I feel for the kids who are hoping to get a version of the DREAM Act passed sometime soon. But that doesn't mean that I think they should just be handed something. That wouldn't be right, and it wouldn't be fair. They don't deserve something for nothing, because nobody deserves something for nothing.

Advocacy groups and some media folks are constantly trying to guilt people. There was a column in the Arizona Daily Star a few weeks back about this 19-year-old guy who got popped for being in this country illegally (through no fault of his own). He had bounced around a bunch of charter schools and still didn't have a diploma, and he's now hoping to marry his 16-year-old girlfriend in an effort to stay in this country. I guess I was supposed to feel bad for him, but I'm sorry: If you're 19 years old, and you can't even graduate from a charter school, you kinda suck.

And if your idea of sticking it to The Man involves marrying a 16-year-old girl, then ... well, you know, you kinda suck.

I'm not one of those "Let's send 'em all back!" kind of people. I understand how they got here, and I appreciate that they want to stay here. I just don't think it's fair that they get a free pass. National service seems much fairer than letting everybody go to college. (Plus, there's the real possibility that a lot of these young people don't want to go to college and could end up being successful without ever having done so.)

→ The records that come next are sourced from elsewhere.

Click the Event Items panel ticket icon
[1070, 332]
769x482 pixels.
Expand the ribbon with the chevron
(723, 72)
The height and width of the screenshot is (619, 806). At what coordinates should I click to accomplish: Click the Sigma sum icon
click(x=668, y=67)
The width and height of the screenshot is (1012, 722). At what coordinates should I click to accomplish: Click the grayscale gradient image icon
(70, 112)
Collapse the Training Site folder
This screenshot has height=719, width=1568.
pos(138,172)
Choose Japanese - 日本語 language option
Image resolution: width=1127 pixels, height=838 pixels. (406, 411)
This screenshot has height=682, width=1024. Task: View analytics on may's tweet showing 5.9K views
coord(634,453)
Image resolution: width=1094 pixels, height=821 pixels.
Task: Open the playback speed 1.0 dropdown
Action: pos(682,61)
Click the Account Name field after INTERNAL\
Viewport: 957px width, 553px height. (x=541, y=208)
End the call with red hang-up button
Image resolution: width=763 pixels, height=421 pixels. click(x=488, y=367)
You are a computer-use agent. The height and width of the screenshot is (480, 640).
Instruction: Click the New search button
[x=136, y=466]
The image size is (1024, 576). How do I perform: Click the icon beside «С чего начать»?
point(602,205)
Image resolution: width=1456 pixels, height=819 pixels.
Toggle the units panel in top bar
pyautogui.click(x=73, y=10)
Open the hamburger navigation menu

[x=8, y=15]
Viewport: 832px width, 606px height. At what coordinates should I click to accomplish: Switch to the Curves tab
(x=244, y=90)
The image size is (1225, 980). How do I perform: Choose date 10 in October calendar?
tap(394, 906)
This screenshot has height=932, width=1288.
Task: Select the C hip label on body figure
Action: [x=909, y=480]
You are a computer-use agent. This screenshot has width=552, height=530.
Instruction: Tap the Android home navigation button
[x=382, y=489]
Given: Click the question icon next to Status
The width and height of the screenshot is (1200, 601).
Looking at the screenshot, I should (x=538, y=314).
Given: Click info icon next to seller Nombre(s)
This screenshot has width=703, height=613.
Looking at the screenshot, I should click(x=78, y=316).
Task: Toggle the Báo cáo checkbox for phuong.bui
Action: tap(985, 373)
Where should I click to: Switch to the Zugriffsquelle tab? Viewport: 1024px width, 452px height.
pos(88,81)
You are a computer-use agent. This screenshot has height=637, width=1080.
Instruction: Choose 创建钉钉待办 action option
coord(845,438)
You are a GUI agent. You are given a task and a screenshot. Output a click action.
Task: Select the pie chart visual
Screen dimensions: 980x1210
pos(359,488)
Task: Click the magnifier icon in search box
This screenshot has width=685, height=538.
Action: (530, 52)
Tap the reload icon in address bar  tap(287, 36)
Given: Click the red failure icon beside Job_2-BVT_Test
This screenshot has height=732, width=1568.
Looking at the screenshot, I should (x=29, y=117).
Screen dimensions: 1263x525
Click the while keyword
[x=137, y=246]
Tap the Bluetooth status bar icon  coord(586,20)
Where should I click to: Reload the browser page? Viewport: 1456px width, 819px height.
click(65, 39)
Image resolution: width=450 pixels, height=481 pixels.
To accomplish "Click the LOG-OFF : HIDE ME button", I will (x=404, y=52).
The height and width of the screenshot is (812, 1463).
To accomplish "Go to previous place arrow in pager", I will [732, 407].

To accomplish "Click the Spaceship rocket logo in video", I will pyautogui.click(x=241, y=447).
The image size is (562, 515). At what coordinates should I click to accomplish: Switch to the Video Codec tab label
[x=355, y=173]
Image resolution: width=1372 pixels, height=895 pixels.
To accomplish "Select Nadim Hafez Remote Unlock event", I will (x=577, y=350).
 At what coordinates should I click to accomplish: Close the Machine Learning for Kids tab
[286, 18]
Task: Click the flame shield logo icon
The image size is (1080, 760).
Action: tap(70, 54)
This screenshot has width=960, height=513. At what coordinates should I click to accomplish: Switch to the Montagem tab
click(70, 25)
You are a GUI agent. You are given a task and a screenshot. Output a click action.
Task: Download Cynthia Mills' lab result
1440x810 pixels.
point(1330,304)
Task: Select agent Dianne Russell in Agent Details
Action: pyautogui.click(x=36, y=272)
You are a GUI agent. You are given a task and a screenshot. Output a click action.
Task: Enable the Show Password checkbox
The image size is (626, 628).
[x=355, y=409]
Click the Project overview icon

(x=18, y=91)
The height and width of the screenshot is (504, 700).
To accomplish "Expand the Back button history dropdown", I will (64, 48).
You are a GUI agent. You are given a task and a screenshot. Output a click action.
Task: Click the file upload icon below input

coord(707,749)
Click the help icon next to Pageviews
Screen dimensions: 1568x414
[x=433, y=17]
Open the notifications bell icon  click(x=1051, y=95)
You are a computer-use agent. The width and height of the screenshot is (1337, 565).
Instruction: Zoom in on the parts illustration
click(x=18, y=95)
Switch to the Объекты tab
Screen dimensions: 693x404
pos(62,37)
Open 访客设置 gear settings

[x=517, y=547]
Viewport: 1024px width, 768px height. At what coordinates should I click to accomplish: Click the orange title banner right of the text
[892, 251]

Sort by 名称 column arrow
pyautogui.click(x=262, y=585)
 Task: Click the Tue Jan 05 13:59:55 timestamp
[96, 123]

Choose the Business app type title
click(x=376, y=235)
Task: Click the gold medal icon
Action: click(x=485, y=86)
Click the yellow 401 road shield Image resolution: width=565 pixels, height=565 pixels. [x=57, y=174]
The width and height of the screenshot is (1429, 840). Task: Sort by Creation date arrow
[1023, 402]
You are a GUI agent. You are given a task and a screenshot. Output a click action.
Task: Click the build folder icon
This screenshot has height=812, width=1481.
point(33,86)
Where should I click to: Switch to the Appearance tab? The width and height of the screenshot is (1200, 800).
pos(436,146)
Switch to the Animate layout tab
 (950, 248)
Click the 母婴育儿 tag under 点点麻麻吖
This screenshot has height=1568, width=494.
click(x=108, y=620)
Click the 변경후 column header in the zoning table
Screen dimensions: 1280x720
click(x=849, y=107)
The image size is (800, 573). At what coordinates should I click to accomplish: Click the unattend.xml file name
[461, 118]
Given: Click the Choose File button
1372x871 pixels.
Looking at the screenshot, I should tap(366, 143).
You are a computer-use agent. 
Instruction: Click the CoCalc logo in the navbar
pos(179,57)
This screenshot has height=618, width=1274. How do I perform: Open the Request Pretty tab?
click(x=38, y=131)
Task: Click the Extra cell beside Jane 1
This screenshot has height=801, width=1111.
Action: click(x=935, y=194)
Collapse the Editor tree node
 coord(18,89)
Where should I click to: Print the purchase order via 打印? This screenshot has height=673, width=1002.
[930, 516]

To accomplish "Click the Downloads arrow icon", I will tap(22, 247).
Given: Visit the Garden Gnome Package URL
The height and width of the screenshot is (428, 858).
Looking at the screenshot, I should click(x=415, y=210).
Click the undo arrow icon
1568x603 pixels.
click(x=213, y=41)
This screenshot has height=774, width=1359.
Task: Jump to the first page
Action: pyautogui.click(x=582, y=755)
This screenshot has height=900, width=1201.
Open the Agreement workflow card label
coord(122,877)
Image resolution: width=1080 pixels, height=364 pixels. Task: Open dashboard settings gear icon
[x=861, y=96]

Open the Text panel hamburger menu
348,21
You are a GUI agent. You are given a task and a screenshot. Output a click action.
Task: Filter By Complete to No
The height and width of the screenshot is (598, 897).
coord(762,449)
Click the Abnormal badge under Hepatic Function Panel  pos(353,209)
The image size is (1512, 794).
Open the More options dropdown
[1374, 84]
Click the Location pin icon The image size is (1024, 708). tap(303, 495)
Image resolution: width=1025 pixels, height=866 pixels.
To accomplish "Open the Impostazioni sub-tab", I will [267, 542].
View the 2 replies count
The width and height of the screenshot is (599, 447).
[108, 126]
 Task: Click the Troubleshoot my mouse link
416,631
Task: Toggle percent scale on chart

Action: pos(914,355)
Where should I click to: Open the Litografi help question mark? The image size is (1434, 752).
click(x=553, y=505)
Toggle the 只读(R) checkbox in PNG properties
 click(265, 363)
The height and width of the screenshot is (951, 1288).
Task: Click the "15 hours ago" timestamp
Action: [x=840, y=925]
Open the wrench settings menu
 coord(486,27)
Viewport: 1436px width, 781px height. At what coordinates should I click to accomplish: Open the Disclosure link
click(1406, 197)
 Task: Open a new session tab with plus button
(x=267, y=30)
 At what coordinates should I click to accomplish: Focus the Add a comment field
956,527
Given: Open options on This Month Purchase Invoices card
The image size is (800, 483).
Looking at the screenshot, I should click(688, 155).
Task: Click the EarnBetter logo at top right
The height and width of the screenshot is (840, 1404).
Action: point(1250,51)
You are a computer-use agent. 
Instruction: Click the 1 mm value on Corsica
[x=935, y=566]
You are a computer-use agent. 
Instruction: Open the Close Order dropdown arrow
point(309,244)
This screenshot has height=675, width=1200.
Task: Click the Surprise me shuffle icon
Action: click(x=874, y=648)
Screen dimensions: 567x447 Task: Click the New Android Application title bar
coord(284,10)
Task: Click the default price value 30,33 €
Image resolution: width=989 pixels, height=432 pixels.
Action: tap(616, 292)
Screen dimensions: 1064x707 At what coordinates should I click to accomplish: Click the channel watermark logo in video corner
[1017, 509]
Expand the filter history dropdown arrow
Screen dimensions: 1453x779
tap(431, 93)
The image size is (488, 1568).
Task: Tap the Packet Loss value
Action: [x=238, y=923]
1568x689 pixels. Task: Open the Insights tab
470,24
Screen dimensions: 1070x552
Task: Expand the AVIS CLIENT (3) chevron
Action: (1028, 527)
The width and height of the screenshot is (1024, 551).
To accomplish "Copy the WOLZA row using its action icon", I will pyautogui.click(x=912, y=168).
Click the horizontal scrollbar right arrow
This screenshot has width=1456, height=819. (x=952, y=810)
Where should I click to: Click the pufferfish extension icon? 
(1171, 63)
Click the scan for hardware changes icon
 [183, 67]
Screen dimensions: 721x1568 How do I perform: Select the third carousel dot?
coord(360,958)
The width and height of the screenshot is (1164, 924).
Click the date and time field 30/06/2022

One responder wrote, "The years between the Vietnam War and Kuwait were years that no soldier was in harm's way." (Tell that to the 240 who died in the Beirut bombing.) "College and soldiering were at the same level. Going to college and getting a degree will improve America by producing a person (who) will contribute to the economy much more than a soldier (who) is costing the taxpayer money."

Yeah, except for the fact that having these kids go into the military puts the country first and then benefits the individual later on down the road, while going to college puts the individual first and then maybe benefits the country in the long run.

Life shouldn't work that way. America shouldn't work that way.